In July 1998 Blair merged the Cabinet Office with The Office of Public Service, creating, what has been named as "a Prime Minister's department in all but name". The powers that the Prime Minster possesses are derived from the prerogative powers, originally exercised by the monarch (a method now deemed undemocratic), and fall in to two categories – those performed on behalf of the monarch as Head of State, and those concerning party politics as Head of Government (the chief executive).

Within the office of presidency these two roles are combined. From the formal constitutional roles, it can be seen that, theoretically, there are few similarities and the position of the British Prime Minister is far less dominant and central than that of the US President. However in practice, there are many other factors to consider. Although the monarch formally holds the position of Head of State, the powers of the Crown have all been usurped by the executive in virtually every respect.

The monarch only ever exercises any important prerogative powers with the advice of the head of government. There is one area in which the Prime Minister is in fact constitutionally stronger than the President. Whereas in America executive and legislative powers are permanently separated, in Britain the executive dominates the legislature.

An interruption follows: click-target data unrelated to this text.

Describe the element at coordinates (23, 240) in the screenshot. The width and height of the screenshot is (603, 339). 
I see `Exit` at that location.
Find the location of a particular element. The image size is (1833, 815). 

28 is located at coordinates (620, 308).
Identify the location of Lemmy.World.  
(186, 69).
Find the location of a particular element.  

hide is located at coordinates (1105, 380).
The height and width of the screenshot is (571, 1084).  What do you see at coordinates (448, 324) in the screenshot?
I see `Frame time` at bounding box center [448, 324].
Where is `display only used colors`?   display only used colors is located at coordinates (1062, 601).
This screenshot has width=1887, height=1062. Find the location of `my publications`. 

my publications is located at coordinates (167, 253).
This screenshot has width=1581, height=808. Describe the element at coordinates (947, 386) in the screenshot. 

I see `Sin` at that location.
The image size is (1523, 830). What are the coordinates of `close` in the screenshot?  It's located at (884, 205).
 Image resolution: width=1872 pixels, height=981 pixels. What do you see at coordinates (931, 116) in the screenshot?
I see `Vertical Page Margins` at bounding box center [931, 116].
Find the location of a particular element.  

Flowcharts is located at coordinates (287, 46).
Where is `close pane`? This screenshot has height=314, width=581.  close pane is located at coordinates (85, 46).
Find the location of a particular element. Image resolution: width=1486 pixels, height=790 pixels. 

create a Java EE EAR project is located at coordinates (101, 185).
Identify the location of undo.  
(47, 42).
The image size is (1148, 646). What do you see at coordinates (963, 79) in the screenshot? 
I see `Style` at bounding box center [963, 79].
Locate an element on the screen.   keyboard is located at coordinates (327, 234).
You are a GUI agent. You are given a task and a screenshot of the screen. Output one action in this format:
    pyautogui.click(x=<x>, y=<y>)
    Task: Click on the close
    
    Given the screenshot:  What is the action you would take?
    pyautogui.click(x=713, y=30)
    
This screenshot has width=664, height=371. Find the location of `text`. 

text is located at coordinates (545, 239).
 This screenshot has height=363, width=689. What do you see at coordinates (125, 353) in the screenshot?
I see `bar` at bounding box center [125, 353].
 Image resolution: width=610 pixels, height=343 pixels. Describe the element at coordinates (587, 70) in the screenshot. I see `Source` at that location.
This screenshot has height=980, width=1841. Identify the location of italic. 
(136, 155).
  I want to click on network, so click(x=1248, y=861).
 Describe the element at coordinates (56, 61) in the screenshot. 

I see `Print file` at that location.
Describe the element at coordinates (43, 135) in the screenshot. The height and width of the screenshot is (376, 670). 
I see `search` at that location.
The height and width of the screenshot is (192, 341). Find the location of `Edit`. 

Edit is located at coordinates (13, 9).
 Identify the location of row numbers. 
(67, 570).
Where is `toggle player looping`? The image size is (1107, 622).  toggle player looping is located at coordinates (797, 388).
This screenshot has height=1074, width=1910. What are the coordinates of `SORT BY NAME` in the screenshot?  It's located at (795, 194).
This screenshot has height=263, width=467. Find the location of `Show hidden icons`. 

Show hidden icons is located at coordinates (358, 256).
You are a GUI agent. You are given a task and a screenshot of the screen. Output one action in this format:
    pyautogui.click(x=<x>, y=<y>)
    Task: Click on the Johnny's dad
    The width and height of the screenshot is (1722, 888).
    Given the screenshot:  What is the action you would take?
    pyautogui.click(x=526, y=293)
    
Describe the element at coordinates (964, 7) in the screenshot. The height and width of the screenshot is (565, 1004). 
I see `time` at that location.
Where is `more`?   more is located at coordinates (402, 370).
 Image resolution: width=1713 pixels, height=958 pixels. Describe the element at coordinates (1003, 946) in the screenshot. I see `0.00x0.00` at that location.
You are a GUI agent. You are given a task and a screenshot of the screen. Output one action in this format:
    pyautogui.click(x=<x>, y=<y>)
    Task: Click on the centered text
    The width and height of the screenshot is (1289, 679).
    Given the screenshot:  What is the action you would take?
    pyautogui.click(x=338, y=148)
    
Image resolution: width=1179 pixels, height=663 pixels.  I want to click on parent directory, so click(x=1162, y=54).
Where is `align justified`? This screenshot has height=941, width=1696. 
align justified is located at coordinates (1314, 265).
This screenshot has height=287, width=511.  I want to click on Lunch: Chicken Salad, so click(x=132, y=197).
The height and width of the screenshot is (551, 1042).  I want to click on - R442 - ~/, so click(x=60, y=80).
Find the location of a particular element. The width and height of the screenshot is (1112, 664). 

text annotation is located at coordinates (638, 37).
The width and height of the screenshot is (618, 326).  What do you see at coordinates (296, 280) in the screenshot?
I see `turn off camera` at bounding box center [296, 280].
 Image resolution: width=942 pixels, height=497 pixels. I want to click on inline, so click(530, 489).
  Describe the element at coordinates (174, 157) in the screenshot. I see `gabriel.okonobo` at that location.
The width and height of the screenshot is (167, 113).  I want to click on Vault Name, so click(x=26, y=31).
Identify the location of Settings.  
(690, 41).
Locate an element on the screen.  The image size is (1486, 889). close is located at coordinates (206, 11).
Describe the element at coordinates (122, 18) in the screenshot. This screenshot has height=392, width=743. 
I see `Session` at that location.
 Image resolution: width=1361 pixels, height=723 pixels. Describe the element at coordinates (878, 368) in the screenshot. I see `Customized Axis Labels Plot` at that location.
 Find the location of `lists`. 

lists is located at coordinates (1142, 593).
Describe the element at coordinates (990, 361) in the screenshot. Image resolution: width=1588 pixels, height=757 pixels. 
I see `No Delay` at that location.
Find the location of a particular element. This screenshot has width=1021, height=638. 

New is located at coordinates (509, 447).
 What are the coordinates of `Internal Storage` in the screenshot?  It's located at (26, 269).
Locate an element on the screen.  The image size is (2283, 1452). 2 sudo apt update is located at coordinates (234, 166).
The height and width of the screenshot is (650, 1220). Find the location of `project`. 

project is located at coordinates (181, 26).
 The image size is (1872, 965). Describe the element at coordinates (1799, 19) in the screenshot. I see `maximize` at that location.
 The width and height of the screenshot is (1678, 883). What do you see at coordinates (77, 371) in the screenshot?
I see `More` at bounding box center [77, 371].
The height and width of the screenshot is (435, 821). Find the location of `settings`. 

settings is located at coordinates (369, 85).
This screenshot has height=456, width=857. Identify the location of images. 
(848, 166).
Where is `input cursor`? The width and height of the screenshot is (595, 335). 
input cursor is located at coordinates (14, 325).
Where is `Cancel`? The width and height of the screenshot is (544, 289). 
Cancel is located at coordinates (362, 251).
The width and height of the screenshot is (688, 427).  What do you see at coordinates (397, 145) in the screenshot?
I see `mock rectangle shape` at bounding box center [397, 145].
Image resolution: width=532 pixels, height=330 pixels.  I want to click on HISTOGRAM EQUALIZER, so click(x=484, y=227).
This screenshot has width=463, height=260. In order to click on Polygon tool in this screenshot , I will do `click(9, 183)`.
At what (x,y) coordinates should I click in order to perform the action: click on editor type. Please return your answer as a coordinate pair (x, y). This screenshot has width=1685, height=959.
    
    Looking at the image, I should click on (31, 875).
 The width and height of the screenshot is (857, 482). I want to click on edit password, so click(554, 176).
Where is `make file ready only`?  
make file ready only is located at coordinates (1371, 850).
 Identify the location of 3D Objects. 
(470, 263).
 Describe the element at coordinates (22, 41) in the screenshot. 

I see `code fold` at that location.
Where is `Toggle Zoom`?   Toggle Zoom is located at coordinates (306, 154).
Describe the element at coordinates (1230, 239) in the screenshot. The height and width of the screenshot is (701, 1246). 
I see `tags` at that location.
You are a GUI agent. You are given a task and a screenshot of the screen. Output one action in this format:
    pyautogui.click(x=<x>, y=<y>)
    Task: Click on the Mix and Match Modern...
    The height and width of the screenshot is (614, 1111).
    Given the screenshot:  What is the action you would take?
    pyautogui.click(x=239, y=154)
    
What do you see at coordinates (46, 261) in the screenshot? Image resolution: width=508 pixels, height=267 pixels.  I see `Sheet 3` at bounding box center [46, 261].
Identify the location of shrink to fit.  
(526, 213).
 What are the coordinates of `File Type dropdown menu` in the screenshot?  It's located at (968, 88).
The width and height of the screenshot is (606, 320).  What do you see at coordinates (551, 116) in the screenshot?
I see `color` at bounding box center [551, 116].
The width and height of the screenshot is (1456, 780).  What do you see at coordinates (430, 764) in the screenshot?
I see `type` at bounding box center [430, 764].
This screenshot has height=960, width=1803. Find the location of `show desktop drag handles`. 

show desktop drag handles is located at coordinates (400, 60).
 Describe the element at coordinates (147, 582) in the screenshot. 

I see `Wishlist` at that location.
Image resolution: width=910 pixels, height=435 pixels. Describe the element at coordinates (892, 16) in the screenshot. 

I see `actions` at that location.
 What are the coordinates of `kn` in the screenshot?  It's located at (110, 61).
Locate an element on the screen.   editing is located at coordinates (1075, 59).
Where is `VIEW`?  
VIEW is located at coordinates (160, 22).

This leaves the Prime Minister with far tighter control over Westminster than the President has over Congress.

In conclusion, the Prime Minister may sometimes appear to be distancing himself from Parliament but unlike the President he is constantly answerable and remains accountable to Cabinet. On the other hand, many powers of our Prime Minister are less restrained than those of a President such as patronage, the support of a strong party system and the ability to exercise a large number of prerogative powers. These powers are largely flexible due to the lack of a legal framework defining the office (influenced by the fact Britain has no codified constitution).

The Prime Minister has certainly appeared to become increasingly presidential and we are moving away from Cabinet government and toward Prime Ministerial government; however I disagree that it is conforming to the American model. Blair is continuing a recent trend of particularly dominant Prime Ministers, for example Wilson and Thatcher. By taking full advantage of Labour's huge parliamentary majority and continued popularity, he appears to be pushing the Office to its limits, further enhancing the control of the Prime Minister over policy making.